_Stored rows_

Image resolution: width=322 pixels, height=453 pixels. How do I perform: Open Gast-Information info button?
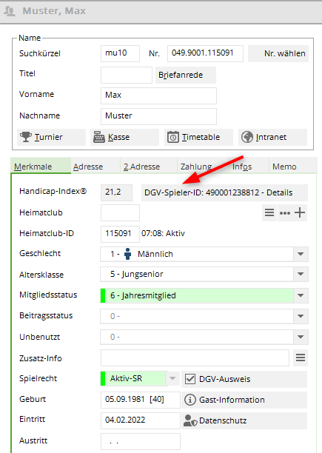[244, 400]
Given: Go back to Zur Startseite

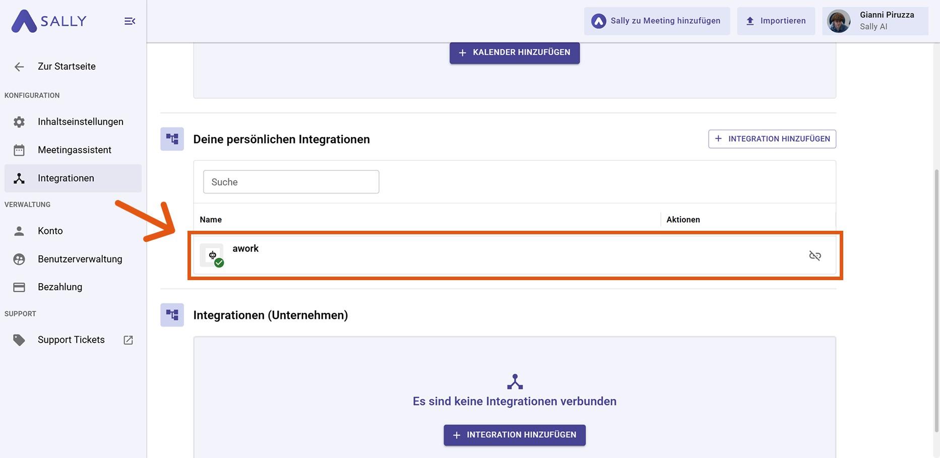Looking at the screenshot, I should tap(66, 67).
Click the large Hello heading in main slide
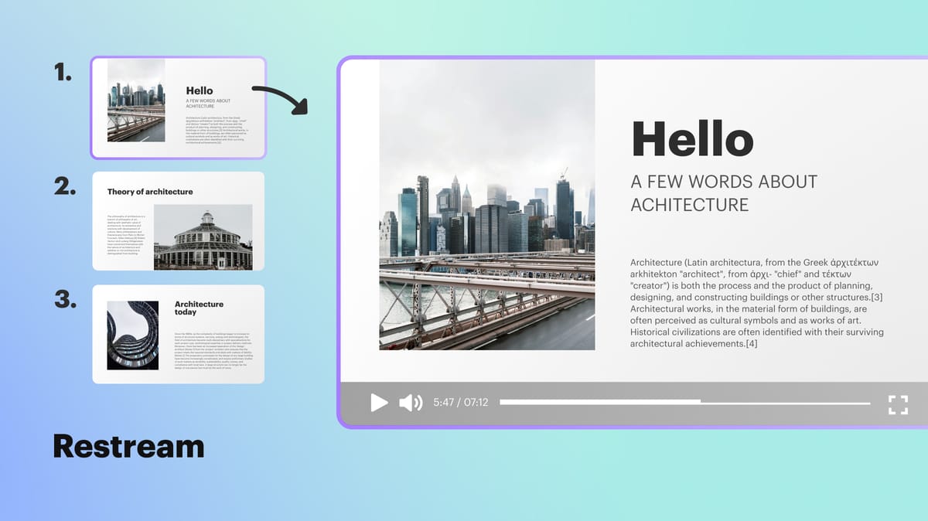The width and height of the screenshot is (928, 521). tap(692, 139)
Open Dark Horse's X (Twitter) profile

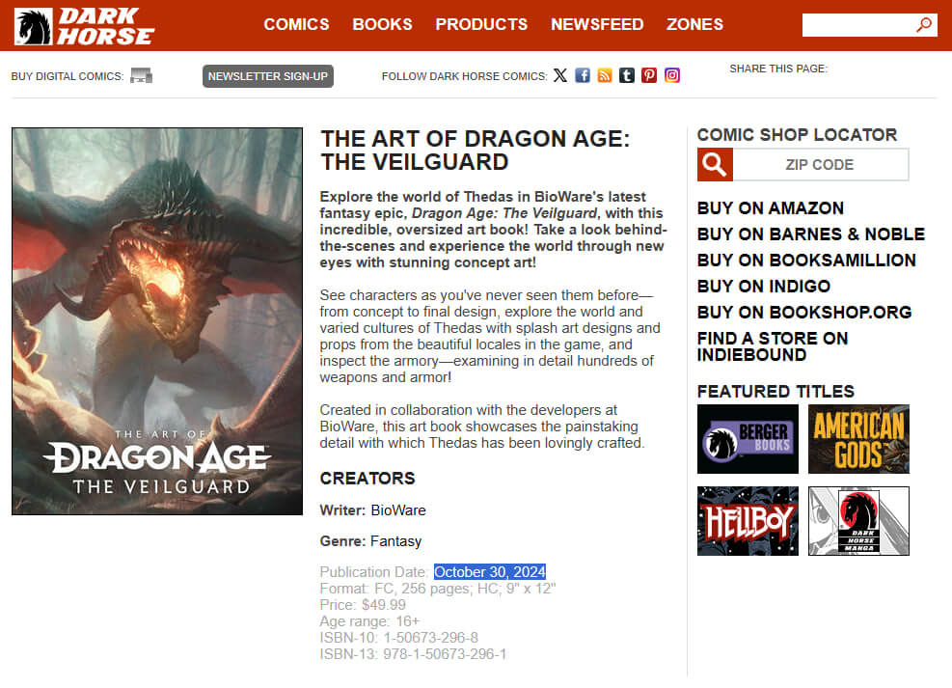560,75
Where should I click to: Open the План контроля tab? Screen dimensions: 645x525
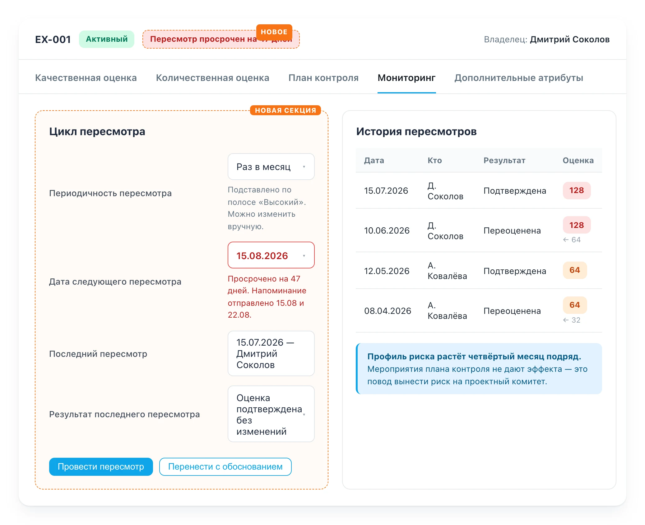323,78
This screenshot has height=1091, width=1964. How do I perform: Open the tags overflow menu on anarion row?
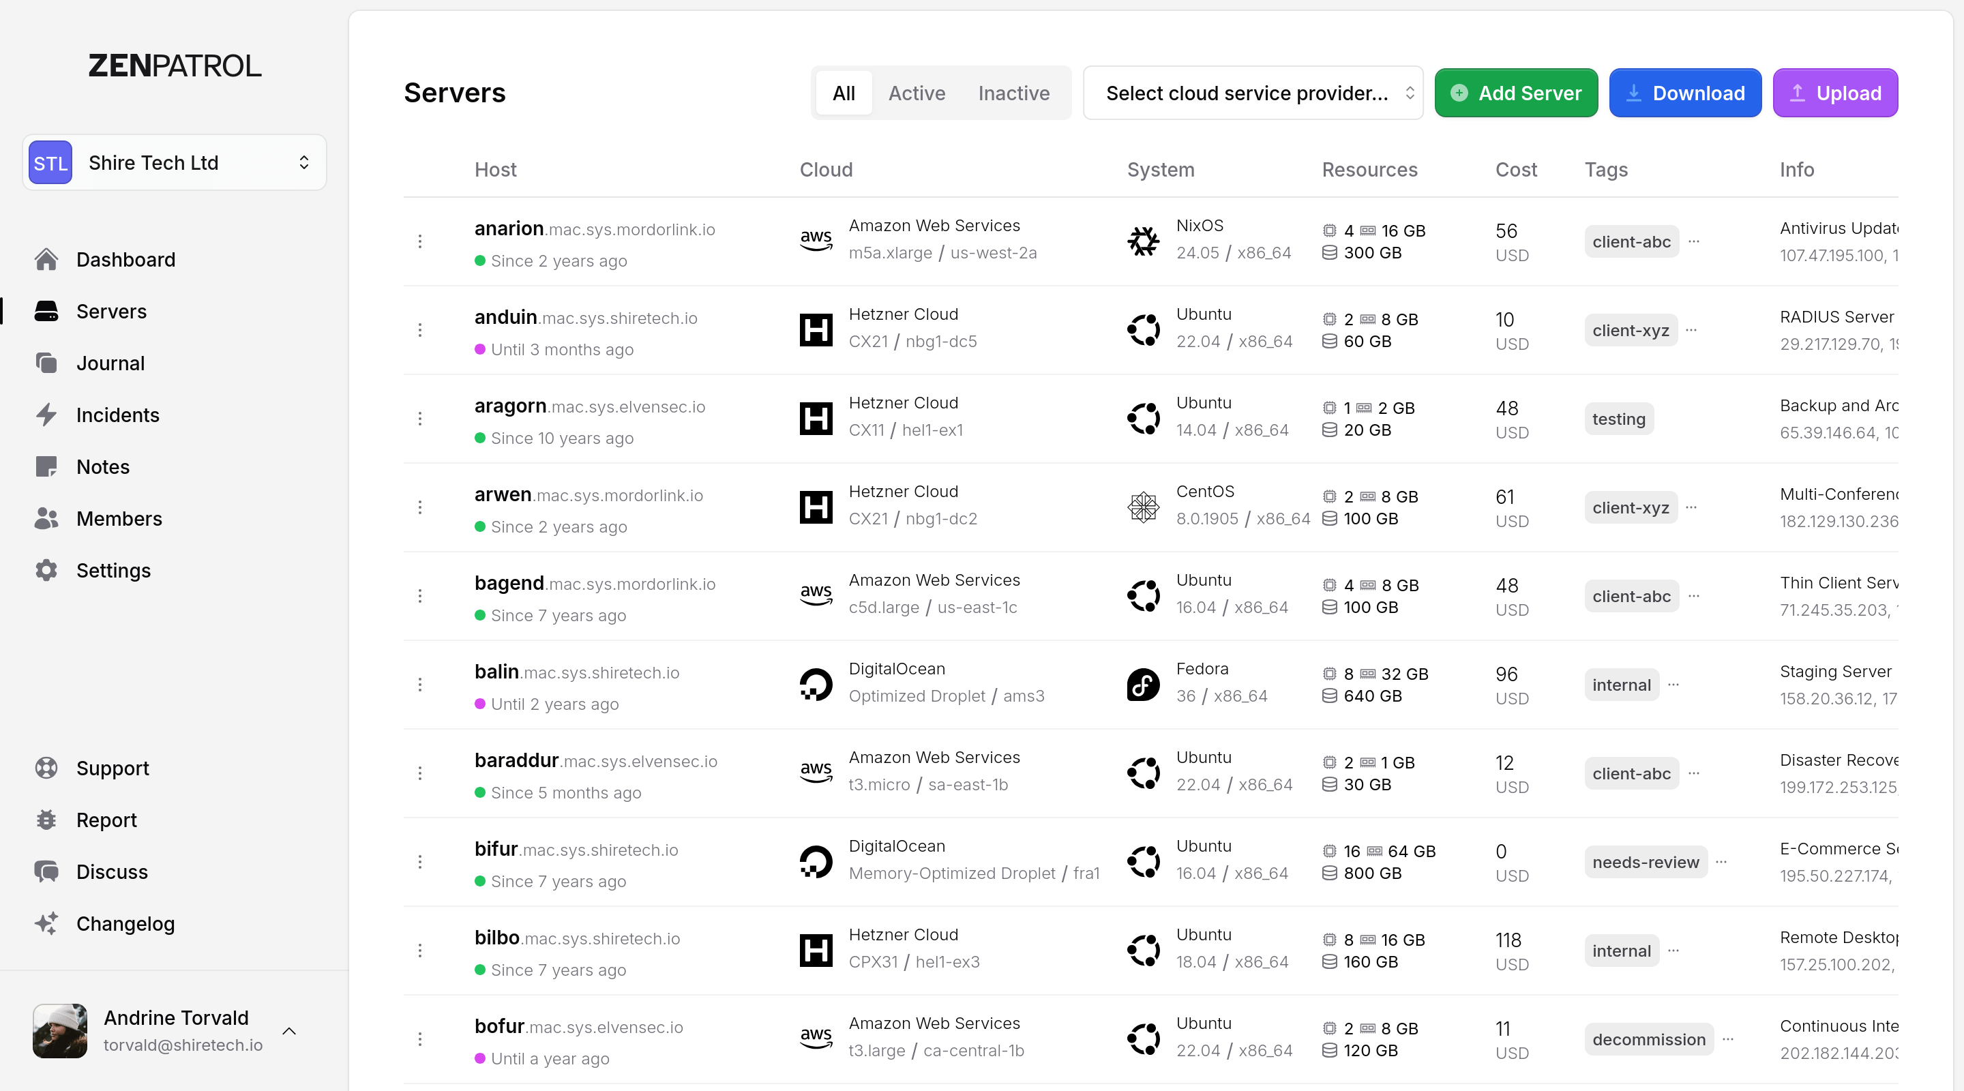(1694, 241)
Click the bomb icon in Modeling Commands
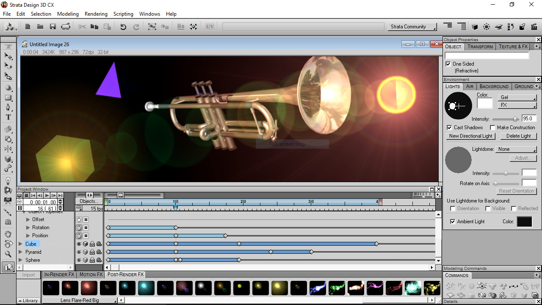 click(x=492, y=295)
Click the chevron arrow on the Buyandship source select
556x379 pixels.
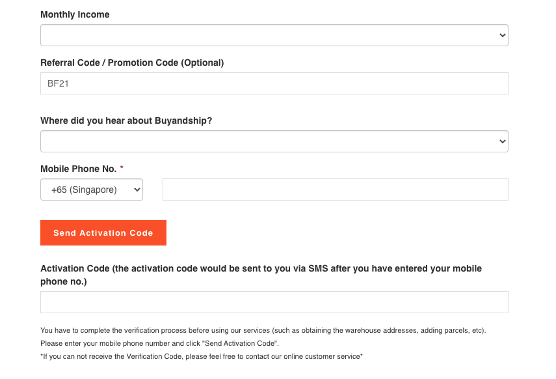502,141
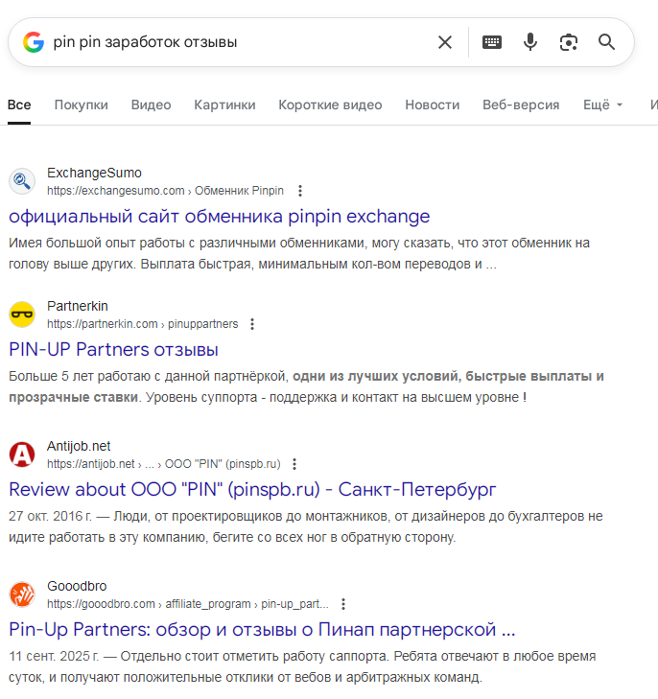658x699 pixels.
Task: Open three-dot menu for Gooodbro result
Action: point(343,604)
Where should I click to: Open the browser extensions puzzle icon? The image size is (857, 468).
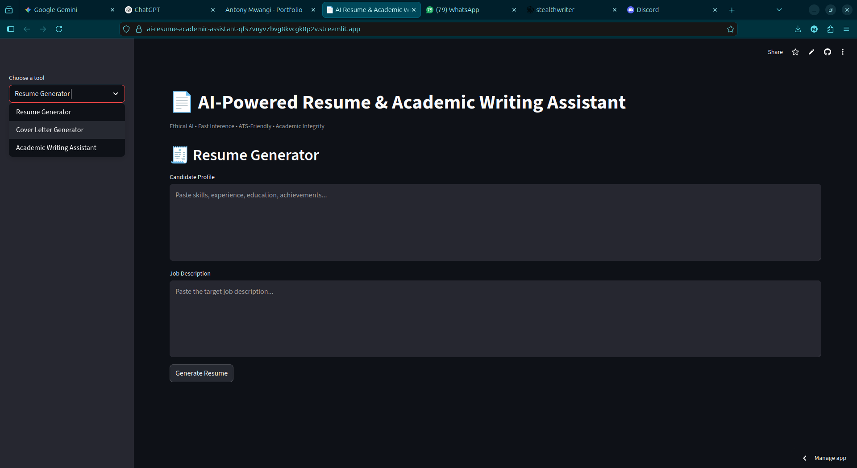tap(830, 29)
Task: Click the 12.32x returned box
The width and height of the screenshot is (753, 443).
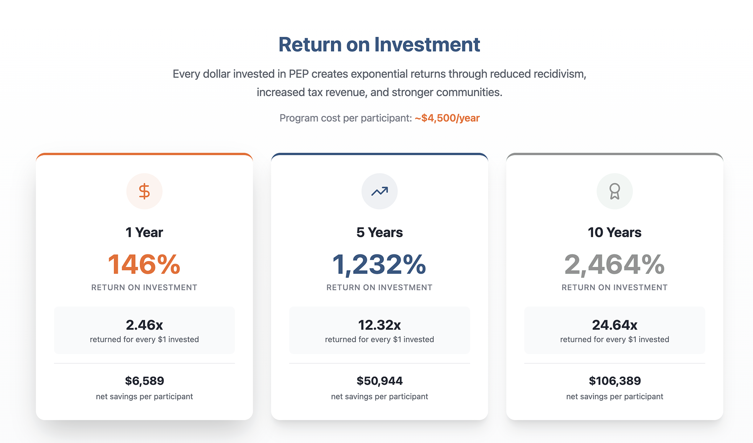Action: [379, 330]
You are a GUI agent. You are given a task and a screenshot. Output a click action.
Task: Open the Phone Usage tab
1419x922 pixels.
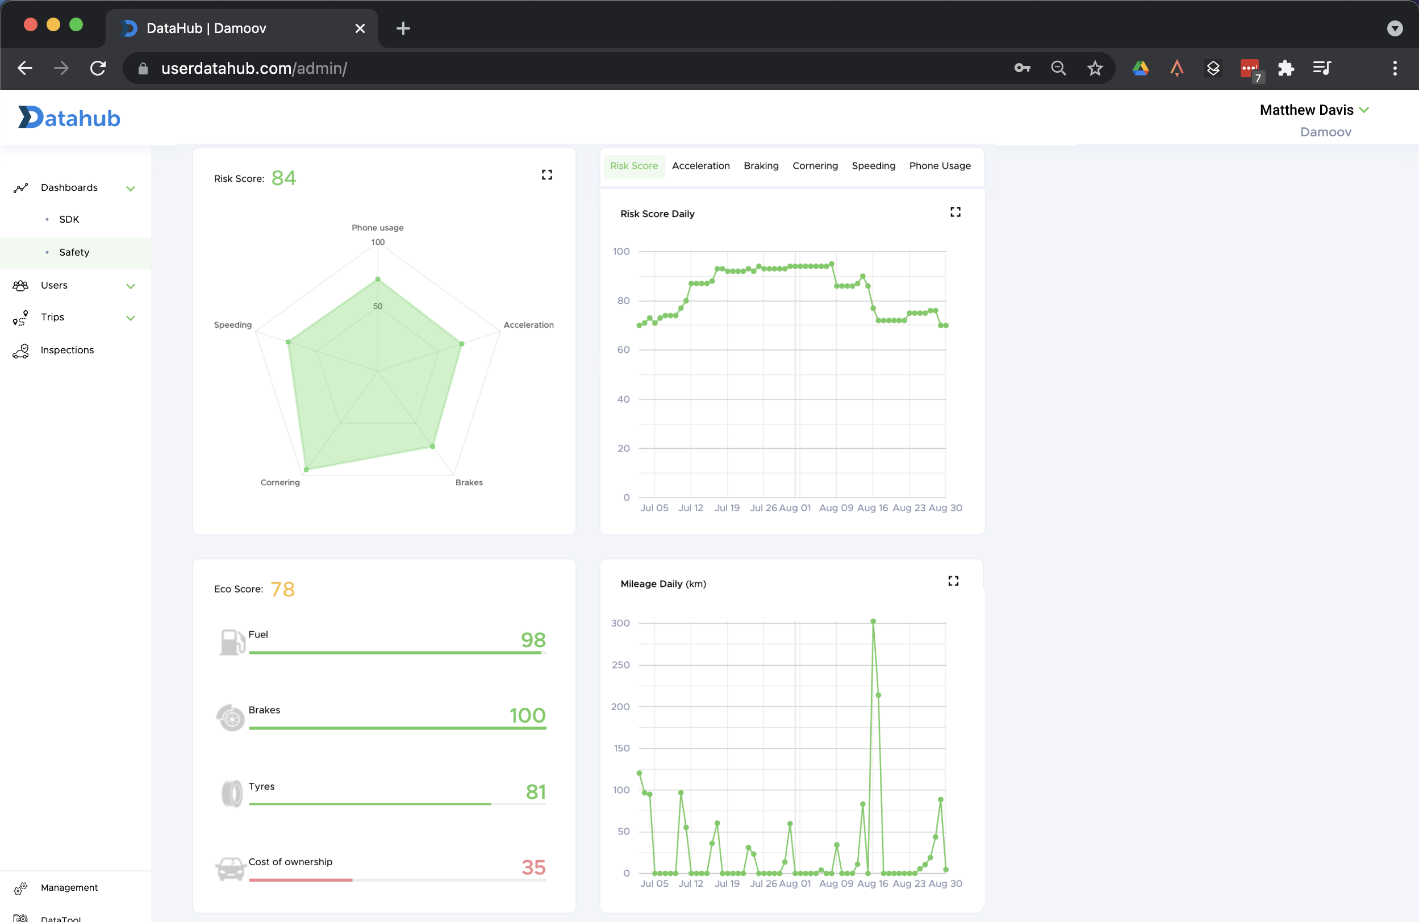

_Exercise requirements_
Count the lines in the records above that contain the word "Where", and give only the number.

_Solution_
2